0.22.x upgrade directly to 1.0.0

0.23.x upgrade directly to 2.0.0

In this way, hadoop is divided into two versions: 1 and 2.

Version 1: It is mainly based on the upgrade and development of the original technology and supports other technologies. If you want to use hbase, hive, and other technologies, you only need to select version 1.

Version 2: It is mainly based on the promotion and development of new technologies. If it is only based on hadoop development, this is a good choice.

Description of hadoop download on the official website:

Download

1.2.x-Current stable version, 1.2 Release
2.4.x-Current stable 2.x version
0.23.x-Similar to 2. x. x but missing NN ha.

2. hadoop installation and Mode

Currently, I am using hadoop-0.20.2 in the lab environment, so later I will describe based on this version.

The configuration of each hadoop component is under the conf folder. Early hadoop used a configuration file hadoop-site.xml to configure the common, HDFS and mapreduce components, starting from version 0.20.0, divided into three files.

Core-site.xml: Configure properties for the common component.
Hdfs-site.xml: Configure HDFS properties.
Mapred-sit.xml: Configure mapreduce properties.

2.1 hadoop Running Mode

Hadoop runs in the following modes:

Standalone or local mode ):No daemon is required. All programs are executed on a single JVM. It is mainly used in the development stage. The default attribute is set for this mode, so no additional configuration is required.
Pseudo-distributed mode(Pseudo-distributed model): The hadoop daemon runs on a local machine to simulate a small-scale cluster.
Full Distribution Mode(Full distributed model): The hadoop daemon runs on a cluster.

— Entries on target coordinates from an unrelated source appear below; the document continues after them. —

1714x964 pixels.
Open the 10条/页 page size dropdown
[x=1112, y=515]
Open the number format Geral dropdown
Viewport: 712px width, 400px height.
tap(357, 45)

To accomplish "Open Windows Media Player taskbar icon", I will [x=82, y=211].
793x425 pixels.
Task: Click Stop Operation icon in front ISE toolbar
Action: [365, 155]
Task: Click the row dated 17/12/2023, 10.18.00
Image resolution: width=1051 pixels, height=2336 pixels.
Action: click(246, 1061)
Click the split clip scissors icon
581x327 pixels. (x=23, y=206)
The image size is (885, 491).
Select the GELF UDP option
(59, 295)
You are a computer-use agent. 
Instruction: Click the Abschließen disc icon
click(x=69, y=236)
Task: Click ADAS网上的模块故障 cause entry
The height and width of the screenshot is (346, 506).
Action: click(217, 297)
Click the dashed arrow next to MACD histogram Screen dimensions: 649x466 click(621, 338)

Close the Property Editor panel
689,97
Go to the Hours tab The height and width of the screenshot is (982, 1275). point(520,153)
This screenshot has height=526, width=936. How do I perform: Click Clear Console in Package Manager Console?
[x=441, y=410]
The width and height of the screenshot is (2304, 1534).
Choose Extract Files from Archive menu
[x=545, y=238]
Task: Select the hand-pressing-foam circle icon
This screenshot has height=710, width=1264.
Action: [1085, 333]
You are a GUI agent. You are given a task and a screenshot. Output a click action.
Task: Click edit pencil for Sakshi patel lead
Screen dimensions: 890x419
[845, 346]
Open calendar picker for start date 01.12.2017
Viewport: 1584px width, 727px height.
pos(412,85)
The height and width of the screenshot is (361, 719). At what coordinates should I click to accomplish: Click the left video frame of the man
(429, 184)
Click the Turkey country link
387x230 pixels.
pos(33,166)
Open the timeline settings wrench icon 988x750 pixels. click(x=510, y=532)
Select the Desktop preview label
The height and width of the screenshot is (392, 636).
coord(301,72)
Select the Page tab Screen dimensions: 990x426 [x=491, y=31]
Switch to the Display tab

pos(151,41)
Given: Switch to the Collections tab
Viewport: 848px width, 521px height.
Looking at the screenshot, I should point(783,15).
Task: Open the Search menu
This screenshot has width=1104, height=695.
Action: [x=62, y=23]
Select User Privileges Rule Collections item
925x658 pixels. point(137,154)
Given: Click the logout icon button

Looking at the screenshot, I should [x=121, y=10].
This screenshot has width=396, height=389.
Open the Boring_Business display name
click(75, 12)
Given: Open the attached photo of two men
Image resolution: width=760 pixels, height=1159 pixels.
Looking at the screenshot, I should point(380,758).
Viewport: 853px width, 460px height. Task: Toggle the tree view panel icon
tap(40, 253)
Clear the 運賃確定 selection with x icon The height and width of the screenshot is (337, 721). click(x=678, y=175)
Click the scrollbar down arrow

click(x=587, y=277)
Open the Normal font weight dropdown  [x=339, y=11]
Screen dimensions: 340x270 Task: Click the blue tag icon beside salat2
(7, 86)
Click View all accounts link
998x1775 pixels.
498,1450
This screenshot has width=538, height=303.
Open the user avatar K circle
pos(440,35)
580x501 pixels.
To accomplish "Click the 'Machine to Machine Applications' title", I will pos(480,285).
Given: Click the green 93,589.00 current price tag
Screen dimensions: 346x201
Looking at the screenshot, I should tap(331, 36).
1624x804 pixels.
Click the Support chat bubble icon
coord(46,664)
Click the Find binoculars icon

Key configuration attributes of different modes

Component name	Attribute name	Independent Mode	Pseudo Distribution Mode	Full Distribution Mode
Common	FS. Default. Name	File :///(Default)	HDFS: // localhost: 9000	HDFS: // namenode: 9000
HDFS	DFS. Replication	N/	1	3 (default)
Mapreduce	Mapred. Job. Tracker	Local (default)	Localhost: 9001	Jobtracker: 9001

2.2 local Installation

Because the default attribute is set in this mode, and no daemon is requiredDFS. Replication value is set to 1No other operations are required.

Test:

Go to the $ hadoop_home directory and run the following command to test whether the installation is successful.

   $ mkdir input    $ cp conf/*.xml input    $ bin/hadoop jar hadoop-examples-*.jar grep input output ‘dfs[a-z.]+‘    $ cat output/*

Output:
1 dfsadmin

After the above steps, if there is no error, the installation is successful.

2.3 installation steps in pseudo-distributed mode

Installation steps:

1. Set environment variables (java_home, path, hadoop_home, classpath)
2. Modify hadoop configuration files (core-site.xml, hdfs-site.xml, mapred-site.xml)
3. Set SSH password-less Login
4. format the file system hadoop namenode-format
5. Start the daemon start-all.sh.
6. Stop the daemon process

Step 2:

<configuration>   <property>     <name>fs.default.name</name>     <value>localhost:9000</value>   </property>   <property>     <name>mapred.job.tracker</name>     <value>localhost:9001</value>   </property>   <property>     <name>dfs.replication</name>     <value>1</value>   </property> </configuration>

After startup, you can view the namenode and jobtracker statuses on the webpage.
Namenode-http: // localhost: 50070/
Jobtracker-http: // localhost: 50030/

Test:

Copy a file to a Distributed File System

$ bin/hadoop fs -put conf input

Run the test

$ bin/hadoop jar hadoop-examples-*.jar grep input output ‘dfs[a-z.]+‘

Obtain the execution result of the test program

$ bin/hadoop fs -cat output/*

Output:

   3 dfs.class   2 dfs.period   1 dfs.file   1 dfs.replication   1 dfs.servers   1 dfsadmin   1 dfsmetrics.log

After the above steps, if there is no error, the installation is successful.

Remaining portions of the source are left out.